• EXERCISE INSTRUCTIONS: Each record below needs to be retyped exactly.

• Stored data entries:
++++

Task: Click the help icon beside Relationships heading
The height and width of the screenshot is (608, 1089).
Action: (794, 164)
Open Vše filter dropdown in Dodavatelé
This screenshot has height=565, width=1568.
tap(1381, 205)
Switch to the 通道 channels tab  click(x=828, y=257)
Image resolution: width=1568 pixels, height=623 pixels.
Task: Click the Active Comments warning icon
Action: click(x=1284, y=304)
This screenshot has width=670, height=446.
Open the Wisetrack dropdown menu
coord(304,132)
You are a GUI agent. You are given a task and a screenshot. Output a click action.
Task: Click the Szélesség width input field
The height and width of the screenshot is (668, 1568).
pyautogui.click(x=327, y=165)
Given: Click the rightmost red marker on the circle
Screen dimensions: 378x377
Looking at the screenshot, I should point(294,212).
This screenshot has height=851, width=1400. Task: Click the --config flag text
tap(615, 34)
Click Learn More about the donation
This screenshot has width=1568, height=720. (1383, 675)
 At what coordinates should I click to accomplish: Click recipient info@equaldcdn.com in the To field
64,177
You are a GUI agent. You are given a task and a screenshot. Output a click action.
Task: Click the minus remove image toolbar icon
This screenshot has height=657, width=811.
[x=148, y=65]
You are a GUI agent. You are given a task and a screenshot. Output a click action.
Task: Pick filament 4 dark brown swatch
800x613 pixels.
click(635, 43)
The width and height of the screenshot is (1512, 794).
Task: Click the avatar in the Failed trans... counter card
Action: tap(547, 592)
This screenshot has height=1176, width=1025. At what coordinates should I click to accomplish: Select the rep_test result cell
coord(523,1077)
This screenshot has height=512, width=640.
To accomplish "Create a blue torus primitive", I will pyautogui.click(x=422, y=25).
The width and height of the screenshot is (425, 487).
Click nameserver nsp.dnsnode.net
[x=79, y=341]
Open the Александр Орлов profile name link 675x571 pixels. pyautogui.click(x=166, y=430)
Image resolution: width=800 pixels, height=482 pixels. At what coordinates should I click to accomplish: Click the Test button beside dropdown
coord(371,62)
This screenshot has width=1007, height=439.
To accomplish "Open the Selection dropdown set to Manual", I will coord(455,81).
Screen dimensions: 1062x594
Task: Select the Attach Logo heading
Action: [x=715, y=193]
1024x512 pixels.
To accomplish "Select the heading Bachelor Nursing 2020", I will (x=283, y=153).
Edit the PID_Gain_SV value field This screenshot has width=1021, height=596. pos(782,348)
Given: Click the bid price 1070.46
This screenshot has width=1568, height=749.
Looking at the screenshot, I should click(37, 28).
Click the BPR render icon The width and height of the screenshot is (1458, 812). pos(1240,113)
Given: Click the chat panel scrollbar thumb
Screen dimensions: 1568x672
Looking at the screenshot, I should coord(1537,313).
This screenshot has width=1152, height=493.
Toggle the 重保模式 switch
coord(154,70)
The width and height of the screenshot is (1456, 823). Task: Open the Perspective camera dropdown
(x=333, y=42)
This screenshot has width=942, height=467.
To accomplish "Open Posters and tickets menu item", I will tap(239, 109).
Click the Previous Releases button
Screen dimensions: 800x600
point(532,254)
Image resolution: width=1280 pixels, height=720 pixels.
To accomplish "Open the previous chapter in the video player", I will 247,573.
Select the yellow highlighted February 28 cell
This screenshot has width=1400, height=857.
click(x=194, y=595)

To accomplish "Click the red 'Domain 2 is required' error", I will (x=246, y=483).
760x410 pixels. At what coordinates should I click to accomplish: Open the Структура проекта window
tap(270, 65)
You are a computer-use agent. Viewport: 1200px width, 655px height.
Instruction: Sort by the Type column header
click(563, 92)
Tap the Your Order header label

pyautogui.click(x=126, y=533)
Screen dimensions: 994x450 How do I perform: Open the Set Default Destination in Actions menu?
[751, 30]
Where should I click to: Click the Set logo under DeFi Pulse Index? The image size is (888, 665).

++++

• RESPONSE FOR THIS EXERCISE:
Task: Click the help icon beside Relationships heading
The height and width of the screenshot is (608, 1089).
Action: (794, 164)
Open Vše filter dropdown in Dodavatelé
This screenshot has height=565, width=1568.
tap(1381, 205)
Switch to the 通道 channels tab  click(x=828, y=257)
Image resolution: width=1568 pixels, height=623 pixels.
Task: Click the Active Comments warning icon
Action: click(x=1284, y=304)
This screenshot has width=670, height=446.
Open the Wisetrack dropdown menu
coord(304,132)
You are a GUI agent. You are given a task and a screenshot. Output a click action.
Task: Click the Szélesség width input field
The height and width of the screenshot is (668, 1568).
pyautogui.click(x=327, y=165)
Given: Click the rightmost red marker on the circle
Screen dimensions: 378x377
Looking at the screenshot, I should point(294,212).
This screenshot has height=851, width=1400. Task: Click the --config flag text
tap(615, 34)
Click Learn More about the donation
This screenshot has width=1568, height=720. (1383, 675)
 At what coordinates should I click to accomplish: Click recipient info@equaldcdn.com in the To field
64,177
You are a GUI agent. You are given a task and a screenshot. Output a click action.
Task: Click the minus remove image toolbar icon
This screenshot has height=657, width=811.
[x=148, y=65]
You are a GUI agent. You are given a task and a screenshot. Output a click action.
Task: Pick filament 4 dark brown swatch
800x613 pixels.
click(635, 43)
The width and height of the screenshot is (1512, 794).
Task: Click the avatar in the Failed trans... counter card
Action: tap(547, 592)
This screenshot has height=1176, width=1025. At what coordinates should I click to accomplish: Select the rep_test result cell
coord(523,1077)
This screenshot has height=512, width=640.
To accomplish "Create a blue torus primitive", I will pyautogui.click(x=422, y=25).
The width and height of the screenshot is (425, 487).
Click nameserver nsp.dnsnode.net
[x=79, y=341]
Open the Александр Орлов profile name link 675x571 pixels. pyautogui.click(x=166, y=430)
Image resolution: width=800 pixels, height=482 pixels. At what coordinates should I click to accomplish: Click the Test button beside dropdown
coord(371,62)
This screenshot has width=1007, height=439.
To accomplish "Open the Selection dropdown set to Manual", I will coord(455,81).
Screen dimensions: 1062x594
Task: Select the Attach Logo heading
Action: [x=715, y=193]
1024x512 pixels.
To accomplish "Select the heading Bachelor Nursing 2020", I will (x=283, y=153).
Edit the PID_Gain_SV value field This screenshot has width=1021, height=596. pos(782,348)
Given: Click the bid price 1070.46
This screenshot has width=1568, height=749.
Looking at the screenshot, I should click(37, 28).
Click the BPR render icon The width and height of the screenshot is (1458, 812). pos(1240,113)
Given: Click the chat panel scrollbar thumb
Screen dimensions: 1568x672
Looking at the screenshot, I should coord(1537,313).
This screenshot has width=1152, height=493.
Toggle the 重保模式 switch
coord(154,70)
The width and height of the screenshot is (1456, 823). Task: Open the Perspective camera dropdown
(x=333, y=42)
This screenshot has width=942, height=467.
To accomplish "Open Posters and tickets menu item", I will tap(239, 109).
Click the Previous Releases button
Screen dimensions: 800x600
point(532,254)
Image resolution: width=1280 pixels, height=720 pixels.
To accomplish "Open the previous chapter in the video player", I will 247,573.
Select the yellow highlighted February 28 cell
This screenshot has width=1400, height=857.
click(x=194, y=595)

To accomplish "Click the red 'Domain 2 is required' error", I will (x=246, y=483).
760x410 pixels. At what coordinates should I click to accomplish: Open the Структура проекта window
tap(270, 65)
You are a computer-use agent. Viewport: 1200px width, 655px height.
Instruction: Sort by the Type column header
click(563, 92)
Tap the Your Order header label

pyautogui.click(x=126, y=533)
Screen dimensions: 994x450 How do I perform: Open the Set Default Destination in Actions menu?
[751, 30]
Where should I click to: Click the Set logo under DeFi Pulse Index? The image size is (888, 665).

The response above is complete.